House Majority Leader Steny Hoyer penned a letter to fellow Democrats on Tuesday indicating that everything is in flux due to the virus.
“We will listen to the advice from medical experts as to when we can proceed with the business of Congress in Washington, so it is not possible to give a definitive return date,” he wrote.
Many lawmakers had trouble returning to Washington last week because of scarce flight availability, a hurdle that could worsen over time should the virus persist.
Maintaining a safe (and clean) Capitol
In mid-March, after the first two members of Congress were diagnosed with the coronavirus, Attending Physician of the United States Congress Brian P. Monahan issued new guidance for members of Congress, and said offices and locations at risk were cleaned using “CDC approved cleaning methods to ensure there is no residual risk to others.”
And when members of Congress came back to vote on the stimulus bill last week, all members of the House had to use hand sanitizer as they came on and off the floor, and hand sanitizer dispensers were placed at the doors.

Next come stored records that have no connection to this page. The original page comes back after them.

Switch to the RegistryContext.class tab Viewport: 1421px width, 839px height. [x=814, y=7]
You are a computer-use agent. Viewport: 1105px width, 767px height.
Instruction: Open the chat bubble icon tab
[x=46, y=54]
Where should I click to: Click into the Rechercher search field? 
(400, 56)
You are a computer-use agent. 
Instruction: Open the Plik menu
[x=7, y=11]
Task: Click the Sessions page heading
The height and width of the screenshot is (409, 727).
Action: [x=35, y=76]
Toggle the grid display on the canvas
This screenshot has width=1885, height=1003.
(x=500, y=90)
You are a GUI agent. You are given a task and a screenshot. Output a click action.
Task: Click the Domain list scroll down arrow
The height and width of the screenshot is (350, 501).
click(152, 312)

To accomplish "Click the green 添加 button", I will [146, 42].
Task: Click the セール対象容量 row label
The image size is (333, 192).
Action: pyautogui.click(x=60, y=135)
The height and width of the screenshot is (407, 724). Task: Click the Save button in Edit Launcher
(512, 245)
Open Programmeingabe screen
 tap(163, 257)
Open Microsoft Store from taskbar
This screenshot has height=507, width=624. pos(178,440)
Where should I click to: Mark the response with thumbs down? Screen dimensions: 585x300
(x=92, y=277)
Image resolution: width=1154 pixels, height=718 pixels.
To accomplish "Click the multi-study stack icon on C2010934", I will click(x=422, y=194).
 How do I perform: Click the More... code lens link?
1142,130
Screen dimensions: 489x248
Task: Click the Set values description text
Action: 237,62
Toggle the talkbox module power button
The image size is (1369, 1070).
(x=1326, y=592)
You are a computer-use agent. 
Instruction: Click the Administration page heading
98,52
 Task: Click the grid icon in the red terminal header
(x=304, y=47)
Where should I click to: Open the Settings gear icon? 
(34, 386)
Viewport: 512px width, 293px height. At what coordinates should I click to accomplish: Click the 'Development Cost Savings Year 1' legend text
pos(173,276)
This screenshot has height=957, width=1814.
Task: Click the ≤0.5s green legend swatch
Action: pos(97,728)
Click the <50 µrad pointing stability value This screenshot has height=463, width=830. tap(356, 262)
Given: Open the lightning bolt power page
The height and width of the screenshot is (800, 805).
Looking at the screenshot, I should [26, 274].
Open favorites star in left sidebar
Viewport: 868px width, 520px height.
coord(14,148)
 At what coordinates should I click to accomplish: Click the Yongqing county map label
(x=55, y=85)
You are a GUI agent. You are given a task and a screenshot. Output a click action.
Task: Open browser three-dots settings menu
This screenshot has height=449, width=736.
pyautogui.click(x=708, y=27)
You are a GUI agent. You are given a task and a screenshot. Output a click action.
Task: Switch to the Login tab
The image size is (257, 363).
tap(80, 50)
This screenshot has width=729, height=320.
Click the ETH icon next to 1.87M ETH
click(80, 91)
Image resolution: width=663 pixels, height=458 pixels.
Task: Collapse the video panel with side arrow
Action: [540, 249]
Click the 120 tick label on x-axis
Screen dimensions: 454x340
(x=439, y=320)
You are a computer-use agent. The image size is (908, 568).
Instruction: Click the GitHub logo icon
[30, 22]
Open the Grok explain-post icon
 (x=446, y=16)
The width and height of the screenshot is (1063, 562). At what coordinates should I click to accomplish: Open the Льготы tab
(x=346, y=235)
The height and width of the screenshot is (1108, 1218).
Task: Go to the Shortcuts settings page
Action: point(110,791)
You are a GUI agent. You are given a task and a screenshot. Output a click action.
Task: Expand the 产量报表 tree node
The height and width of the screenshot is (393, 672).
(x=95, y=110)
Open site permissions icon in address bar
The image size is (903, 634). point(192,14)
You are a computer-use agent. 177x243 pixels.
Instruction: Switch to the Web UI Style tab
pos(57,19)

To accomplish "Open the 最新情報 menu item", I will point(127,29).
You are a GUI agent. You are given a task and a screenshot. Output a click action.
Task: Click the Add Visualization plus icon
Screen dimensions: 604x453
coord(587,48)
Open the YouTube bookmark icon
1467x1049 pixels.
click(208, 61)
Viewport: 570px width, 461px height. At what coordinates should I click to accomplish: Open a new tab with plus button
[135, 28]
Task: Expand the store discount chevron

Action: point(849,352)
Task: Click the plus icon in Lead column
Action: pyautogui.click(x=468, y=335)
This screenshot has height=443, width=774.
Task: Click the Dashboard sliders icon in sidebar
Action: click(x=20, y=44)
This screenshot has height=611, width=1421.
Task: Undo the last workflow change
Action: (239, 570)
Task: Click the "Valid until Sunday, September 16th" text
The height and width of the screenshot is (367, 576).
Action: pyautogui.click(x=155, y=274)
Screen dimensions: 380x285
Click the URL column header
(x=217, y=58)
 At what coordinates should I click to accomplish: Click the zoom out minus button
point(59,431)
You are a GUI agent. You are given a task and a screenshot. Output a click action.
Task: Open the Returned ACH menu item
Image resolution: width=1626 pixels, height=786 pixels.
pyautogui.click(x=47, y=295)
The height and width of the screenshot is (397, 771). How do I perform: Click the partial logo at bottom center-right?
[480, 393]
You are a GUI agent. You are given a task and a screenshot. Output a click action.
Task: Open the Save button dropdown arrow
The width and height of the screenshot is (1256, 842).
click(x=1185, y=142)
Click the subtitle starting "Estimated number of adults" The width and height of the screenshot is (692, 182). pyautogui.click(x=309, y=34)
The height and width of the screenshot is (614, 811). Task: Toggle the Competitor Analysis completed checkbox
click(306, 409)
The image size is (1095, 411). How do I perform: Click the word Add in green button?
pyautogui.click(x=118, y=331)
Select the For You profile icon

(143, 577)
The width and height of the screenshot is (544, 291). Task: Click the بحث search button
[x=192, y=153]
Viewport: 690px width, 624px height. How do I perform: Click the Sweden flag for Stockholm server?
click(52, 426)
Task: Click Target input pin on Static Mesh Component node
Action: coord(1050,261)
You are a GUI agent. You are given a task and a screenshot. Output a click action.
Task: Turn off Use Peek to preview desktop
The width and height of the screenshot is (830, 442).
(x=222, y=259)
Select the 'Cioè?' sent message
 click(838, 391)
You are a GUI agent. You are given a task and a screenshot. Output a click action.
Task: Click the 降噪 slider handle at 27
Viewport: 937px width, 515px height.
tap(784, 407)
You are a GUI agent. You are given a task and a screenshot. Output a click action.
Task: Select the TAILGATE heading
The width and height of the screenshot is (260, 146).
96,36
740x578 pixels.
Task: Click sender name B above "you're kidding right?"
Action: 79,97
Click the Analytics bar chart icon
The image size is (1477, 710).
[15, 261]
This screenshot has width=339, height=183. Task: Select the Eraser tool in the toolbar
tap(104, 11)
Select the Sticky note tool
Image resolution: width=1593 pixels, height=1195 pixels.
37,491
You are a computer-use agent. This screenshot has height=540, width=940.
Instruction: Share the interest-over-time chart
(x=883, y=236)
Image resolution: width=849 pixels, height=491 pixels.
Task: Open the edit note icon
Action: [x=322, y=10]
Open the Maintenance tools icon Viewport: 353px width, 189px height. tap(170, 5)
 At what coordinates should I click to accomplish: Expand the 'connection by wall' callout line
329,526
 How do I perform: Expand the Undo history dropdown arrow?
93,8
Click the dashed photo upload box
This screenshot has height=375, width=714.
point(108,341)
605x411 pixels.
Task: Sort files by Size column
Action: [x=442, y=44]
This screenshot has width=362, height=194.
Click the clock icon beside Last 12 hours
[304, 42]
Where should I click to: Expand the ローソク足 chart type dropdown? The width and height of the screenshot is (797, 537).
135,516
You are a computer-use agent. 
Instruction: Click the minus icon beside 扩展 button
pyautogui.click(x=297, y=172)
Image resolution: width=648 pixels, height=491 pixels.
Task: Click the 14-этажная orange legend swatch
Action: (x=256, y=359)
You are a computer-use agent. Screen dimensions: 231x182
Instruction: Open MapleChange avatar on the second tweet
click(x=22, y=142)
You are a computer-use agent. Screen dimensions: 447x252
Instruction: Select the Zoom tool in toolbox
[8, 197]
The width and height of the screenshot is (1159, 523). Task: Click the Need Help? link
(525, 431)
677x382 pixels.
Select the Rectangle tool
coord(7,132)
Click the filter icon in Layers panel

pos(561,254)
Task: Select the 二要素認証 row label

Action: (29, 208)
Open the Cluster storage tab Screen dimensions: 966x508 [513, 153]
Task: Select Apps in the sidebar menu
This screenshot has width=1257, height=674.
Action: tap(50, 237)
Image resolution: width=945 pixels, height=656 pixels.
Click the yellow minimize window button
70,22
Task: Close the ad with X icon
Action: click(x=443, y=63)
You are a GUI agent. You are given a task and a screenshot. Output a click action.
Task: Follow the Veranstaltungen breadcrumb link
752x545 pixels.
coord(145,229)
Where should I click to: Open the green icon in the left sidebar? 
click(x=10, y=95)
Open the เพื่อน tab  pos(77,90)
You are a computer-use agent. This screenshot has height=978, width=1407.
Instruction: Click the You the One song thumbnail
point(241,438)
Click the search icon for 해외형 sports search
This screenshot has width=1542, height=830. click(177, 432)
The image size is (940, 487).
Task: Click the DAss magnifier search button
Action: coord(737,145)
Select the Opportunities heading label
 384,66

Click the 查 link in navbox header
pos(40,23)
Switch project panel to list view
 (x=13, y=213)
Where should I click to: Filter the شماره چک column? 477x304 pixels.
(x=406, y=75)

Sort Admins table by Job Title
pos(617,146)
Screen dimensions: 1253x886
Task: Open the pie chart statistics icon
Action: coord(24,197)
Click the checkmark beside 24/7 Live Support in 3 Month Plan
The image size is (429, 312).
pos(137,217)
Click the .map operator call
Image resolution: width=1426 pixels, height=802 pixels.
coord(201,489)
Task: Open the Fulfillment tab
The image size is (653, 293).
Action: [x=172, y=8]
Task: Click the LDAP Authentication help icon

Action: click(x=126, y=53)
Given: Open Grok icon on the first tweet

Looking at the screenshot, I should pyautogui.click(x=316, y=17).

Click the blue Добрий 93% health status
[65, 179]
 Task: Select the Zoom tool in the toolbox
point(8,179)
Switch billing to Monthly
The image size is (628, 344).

Before every press conference with members of Congress, staff members thoroughly wiped down the podium and microphones to minimize transmission risk. The few reporters left at the Capitol all sat several feet apart from each other to try to adhere to social distancing guidelines. Reporters were urged to give lawmakers space to adhere to those guidelines, even as the number of press at the Capitol dwindled due to the threat from the virus.
The police and support workers inside the Capitol are also at risk.
Two members of the Capitol Police have also tested positive for the coronavirus, prompting an outcry from their labor committee, which has asked for every frontline officer to be tested, for extra hazard pay for officers, and protective equipment for officers.